Potato-and-Egg Burritos

For a lighter dish, substitute turkey bacon, and use vegetable cooking spray to cook the hash browns and onion.


Makes 5 servings

Recipe from

Southern Living


10 (6-inch) flour tortillas
8 bacon slices
1 (16-ounce) package frozen shredded hash browns, thawed
1 medium onion, chopped
1 dozen large eggs
1 teaspoon salt
3/4 teaspoon pepper
Shredded Cheddar cheese (optional)
Salsa (optional)


Heat tortillas according to package directions; keep warm.

Cook bacon in a large nonstick skillet until crisp; remove bacon, and drain on paper towels, reserving 1 tablespoon drippings in skillet. Crumble bacon, and set aside.

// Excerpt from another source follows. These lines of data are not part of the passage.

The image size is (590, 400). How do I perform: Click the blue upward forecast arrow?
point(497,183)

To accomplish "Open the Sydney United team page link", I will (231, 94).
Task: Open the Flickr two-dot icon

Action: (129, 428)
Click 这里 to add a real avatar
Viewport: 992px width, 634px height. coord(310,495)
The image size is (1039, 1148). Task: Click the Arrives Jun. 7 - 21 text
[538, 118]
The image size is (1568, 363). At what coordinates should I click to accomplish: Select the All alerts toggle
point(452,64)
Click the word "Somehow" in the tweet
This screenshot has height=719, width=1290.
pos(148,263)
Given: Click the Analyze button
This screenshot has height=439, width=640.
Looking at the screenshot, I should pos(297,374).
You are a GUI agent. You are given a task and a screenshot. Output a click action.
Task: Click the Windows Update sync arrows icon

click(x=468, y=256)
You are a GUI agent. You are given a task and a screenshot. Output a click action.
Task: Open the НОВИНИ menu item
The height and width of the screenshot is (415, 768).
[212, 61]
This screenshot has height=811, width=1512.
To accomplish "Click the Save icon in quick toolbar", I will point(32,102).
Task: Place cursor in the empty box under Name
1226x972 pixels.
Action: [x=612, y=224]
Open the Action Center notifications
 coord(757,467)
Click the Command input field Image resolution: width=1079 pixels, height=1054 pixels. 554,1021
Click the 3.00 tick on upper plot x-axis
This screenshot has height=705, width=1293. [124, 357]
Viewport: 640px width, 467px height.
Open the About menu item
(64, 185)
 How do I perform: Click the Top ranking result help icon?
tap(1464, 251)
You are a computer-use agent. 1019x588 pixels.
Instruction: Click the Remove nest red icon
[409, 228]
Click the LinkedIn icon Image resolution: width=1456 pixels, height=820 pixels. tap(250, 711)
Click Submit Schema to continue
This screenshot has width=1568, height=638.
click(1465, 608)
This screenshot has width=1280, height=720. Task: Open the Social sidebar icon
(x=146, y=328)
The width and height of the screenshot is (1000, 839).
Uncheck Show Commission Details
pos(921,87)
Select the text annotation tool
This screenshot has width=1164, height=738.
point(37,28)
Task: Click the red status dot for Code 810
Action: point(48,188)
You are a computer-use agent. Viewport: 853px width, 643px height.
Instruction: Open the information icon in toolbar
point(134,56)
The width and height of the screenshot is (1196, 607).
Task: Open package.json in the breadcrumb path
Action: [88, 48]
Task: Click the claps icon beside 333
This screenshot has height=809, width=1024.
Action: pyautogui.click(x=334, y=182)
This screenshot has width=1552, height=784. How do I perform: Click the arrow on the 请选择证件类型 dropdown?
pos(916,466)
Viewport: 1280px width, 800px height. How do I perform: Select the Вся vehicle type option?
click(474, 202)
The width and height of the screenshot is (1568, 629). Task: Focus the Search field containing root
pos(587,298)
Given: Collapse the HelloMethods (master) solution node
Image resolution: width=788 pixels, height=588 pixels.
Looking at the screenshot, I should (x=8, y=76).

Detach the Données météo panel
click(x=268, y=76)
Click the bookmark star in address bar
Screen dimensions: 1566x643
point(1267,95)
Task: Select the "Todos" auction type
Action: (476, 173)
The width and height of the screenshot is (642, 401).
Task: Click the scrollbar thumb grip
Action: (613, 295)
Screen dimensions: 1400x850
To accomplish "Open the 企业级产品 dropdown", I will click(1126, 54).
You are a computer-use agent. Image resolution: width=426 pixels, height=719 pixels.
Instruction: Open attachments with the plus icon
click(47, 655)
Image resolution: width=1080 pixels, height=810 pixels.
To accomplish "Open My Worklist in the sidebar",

Cook hash browns and onion in hot drippings over medium-high heat, stirring often, 10 minutes or until lightly browned and onion is tender.

Whisk together eggs, salt, and pepper.

Pour into skillet, and cook, stirring gently, over medium heat 8 to 10 minutes or until eggs are cooked. Remove from heat, and stir in bacon.

Spoon egg mixture evenly down centers of tortillas, and top with cheese, if desired. Fold opposite sides of tortillas over filling, and serve immediately. Serve with salsa, if desired.